Tinnitus differentiated itself from hearing loss by involving more genes and having genetic variants with lower discoverability, challenging previous assumptions that genes involving hearing loss and tinnitus are the same. The study found that of the 4,100 single nucleotide polymorphisms (SNPs) predicted to be implicated in hearing loss, 3,900 (95%) are shared with tinnitus, and only 200 are unique to hearing loss. In contrast, of the 9,500 SNPs suggested to cause tinnitus, 5,600 (59%) are unique to tinnitus.

Tissue expression analyses of the brain also highlight the separation between tinnitus and hearing loss, with tinnitus genes showing broader expression across multiple brain areas. This supports the idea that tinnitus has its source and perception within a wider brain network, contrasting with the more localized focus of hearing loss within the cochlea or auditory cortex. Changes in gray and white matter, magnetoencephalography findings, and alterations in the default mode network further emphasized the intricate neural networks involved in tinnitus.

Correlations with psychiatric and health traits

The study also explored correlations between tinnitus and psychiatric and health-related traits, revealing significant associations with self-reported hearing loss, speech understanding, pain syndromes, wellness measures, and internalizing disorders.

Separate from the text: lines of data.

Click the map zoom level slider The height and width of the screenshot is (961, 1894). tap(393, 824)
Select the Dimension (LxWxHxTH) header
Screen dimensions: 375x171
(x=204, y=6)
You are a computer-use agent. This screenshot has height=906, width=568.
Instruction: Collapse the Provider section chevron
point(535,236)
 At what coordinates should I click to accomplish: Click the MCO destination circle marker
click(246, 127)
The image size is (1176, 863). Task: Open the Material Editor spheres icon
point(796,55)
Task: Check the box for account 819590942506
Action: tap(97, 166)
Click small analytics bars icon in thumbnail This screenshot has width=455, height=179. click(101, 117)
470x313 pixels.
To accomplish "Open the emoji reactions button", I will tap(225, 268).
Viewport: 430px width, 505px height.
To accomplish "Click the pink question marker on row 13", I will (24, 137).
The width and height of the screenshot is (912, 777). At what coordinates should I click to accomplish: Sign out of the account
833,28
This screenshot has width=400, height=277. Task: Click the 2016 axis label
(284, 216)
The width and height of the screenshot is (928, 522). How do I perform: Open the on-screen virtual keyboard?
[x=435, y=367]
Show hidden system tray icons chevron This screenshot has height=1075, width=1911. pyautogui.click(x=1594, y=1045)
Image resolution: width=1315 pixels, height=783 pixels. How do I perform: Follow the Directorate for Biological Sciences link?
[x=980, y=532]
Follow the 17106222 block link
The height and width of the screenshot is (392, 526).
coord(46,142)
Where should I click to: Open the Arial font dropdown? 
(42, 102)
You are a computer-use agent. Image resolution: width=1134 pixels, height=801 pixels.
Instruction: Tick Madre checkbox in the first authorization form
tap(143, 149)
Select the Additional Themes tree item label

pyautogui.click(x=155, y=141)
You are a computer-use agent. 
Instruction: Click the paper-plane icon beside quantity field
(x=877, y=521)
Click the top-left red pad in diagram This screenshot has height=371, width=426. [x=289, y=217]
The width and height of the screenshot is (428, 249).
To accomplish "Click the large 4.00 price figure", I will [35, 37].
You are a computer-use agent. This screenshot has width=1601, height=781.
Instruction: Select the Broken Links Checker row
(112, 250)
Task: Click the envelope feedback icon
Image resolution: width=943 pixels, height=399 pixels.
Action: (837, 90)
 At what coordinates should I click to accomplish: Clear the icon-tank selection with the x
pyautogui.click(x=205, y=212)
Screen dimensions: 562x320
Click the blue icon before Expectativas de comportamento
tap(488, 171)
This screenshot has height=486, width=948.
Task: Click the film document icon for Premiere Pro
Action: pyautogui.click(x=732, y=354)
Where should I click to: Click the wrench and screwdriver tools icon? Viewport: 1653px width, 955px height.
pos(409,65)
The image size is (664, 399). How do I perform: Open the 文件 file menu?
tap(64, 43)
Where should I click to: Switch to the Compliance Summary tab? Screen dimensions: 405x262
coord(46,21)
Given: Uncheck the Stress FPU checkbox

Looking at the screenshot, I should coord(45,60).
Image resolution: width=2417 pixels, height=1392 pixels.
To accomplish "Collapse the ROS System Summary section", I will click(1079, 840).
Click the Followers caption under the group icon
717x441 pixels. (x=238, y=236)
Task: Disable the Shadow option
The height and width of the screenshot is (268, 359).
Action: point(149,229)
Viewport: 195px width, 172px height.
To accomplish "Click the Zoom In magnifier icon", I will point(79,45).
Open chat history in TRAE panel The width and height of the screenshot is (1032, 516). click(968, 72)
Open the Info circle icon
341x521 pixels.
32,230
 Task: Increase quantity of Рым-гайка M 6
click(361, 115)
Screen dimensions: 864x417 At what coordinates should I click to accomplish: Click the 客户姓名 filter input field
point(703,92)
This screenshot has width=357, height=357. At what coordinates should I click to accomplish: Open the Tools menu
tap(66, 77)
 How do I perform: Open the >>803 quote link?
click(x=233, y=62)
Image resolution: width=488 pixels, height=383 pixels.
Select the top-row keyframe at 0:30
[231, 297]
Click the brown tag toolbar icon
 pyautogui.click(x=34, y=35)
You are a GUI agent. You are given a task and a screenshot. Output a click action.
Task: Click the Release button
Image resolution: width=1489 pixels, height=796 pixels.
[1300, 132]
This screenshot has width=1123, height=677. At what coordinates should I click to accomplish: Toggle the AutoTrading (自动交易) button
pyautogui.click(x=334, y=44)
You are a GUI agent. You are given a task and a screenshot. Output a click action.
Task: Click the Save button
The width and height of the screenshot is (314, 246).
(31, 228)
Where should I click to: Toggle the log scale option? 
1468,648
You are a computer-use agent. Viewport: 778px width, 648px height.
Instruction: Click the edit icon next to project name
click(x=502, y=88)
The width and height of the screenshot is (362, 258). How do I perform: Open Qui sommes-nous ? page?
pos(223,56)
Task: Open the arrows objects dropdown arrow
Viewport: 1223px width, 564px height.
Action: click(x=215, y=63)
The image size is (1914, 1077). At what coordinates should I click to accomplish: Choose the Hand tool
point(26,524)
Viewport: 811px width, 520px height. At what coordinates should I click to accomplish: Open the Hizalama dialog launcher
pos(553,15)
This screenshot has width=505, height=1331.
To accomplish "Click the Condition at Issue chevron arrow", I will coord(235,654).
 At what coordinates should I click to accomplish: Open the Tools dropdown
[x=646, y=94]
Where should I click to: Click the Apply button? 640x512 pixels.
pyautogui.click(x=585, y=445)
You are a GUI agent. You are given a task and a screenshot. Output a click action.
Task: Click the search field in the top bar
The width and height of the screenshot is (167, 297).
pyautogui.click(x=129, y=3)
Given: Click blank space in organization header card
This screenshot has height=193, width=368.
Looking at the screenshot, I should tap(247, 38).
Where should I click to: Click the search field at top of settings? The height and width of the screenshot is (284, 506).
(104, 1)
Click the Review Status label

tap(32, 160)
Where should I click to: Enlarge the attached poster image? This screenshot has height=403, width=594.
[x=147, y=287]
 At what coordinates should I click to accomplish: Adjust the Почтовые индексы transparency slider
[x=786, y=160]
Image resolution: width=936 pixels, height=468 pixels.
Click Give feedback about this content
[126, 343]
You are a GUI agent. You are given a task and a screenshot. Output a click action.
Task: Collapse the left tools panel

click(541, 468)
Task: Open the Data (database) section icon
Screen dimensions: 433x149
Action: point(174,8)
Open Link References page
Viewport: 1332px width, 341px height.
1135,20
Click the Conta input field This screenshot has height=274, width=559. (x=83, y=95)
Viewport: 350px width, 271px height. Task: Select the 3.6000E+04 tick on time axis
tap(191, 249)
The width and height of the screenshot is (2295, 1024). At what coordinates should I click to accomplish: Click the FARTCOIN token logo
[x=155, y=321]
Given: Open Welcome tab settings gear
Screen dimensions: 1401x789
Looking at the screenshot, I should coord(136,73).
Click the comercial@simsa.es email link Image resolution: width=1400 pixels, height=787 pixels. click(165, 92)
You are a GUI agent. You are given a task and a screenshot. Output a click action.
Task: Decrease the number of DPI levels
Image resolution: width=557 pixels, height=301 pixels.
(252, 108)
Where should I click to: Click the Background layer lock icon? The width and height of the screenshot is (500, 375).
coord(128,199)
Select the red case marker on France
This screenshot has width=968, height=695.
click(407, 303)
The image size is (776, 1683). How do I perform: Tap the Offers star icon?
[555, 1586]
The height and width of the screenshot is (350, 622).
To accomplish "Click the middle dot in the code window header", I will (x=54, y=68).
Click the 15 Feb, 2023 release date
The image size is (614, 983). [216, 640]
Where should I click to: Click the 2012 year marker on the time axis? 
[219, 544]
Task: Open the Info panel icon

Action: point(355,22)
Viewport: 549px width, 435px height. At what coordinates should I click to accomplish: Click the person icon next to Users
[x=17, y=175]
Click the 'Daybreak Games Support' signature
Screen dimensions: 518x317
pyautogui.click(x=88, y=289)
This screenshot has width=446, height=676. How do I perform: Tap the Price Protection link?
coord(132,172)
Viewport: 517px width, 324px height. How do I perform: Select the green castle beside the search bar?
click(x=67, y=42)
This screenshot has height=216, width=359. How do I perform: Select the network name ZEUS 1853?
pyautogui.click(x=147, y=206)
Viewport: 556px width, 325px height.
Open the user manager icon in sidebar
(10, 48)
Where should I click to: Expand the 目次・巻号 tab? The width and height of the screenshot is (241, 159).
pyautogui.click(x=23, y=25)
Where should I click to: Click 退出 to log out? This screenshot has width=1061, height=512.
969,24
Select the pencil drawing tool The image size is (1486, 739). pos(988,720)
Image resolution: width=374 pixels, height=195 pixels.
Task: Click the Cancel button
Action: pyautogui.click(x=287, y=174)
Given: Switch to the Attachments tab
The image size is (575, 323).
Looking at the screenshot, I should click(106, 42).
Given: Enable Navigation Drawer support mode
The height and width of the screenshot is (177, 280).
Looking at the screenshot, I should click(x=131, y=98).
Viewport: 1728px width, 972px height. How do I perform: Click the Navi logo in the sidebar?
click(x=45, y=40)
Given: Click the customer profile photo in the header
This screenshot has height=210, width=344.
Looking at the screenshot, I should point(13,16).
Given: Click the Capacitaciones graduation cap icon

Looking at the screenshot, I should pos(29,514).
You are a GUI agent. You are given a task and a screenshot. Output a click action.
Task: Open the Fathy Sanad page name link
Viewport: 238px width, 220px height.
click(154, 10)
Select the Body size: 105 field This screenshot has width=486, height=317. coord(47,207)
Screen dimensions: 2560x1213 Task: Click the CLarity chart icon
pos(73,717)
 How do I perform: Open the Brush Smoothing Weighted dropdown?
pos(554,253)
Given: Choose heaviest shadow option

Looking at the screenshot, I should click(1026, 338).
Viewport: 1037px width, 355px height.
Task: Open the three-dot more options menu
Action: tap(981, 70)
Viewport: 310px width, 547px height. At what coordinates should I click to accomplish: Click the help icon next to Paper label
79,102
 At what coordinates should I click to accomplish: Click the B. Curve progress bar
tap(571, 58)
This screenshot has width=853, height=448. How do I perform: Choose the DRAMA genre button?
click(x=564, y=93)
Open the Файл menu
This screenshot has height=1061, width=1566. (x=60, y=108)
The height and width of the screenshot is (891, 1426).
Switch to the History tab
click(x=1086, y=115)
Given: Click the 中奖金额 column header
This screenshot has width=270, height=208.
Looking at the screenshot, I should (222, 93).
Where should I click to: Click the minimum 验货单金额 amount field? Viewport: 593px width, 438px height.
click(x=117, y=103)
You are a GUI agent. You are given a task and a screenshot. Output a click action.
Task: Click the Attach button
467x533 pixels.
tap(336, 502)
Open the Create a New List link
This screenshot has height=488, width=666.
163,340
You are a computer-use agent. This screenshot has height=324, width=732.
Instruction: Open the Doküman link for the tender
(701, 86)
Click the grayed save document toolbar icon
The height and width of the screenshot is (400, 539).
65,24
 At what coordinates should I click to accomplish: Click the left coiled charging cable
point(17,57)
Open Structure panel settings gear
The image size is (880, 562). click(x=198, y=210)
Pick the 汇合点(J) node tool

In total, the findings may provide a better framework for understanding tinnitus as a multifaceted condition with potential connections to broader health issues, while expanding the genetic exploration of the disorder. The identified loci, genetic correlations, and associated traits could lay the groundwork for future precision therapies tailored to the unique aspects of tinnitus.

Additionally, the discovery of genes involved in excitatory-inhibitory balance and the new tissue analysis shed new light on tinnitus—validating existing theories about hidden hearing loss while also presenting opportunities for innovative interventions that could bridge the gap between genetic insights and clinical applications. Although much more work needs to be done, tinnitus, once enigmatic, is now under real genetic scrutiny, bringing hope for more effective and targeted treatments.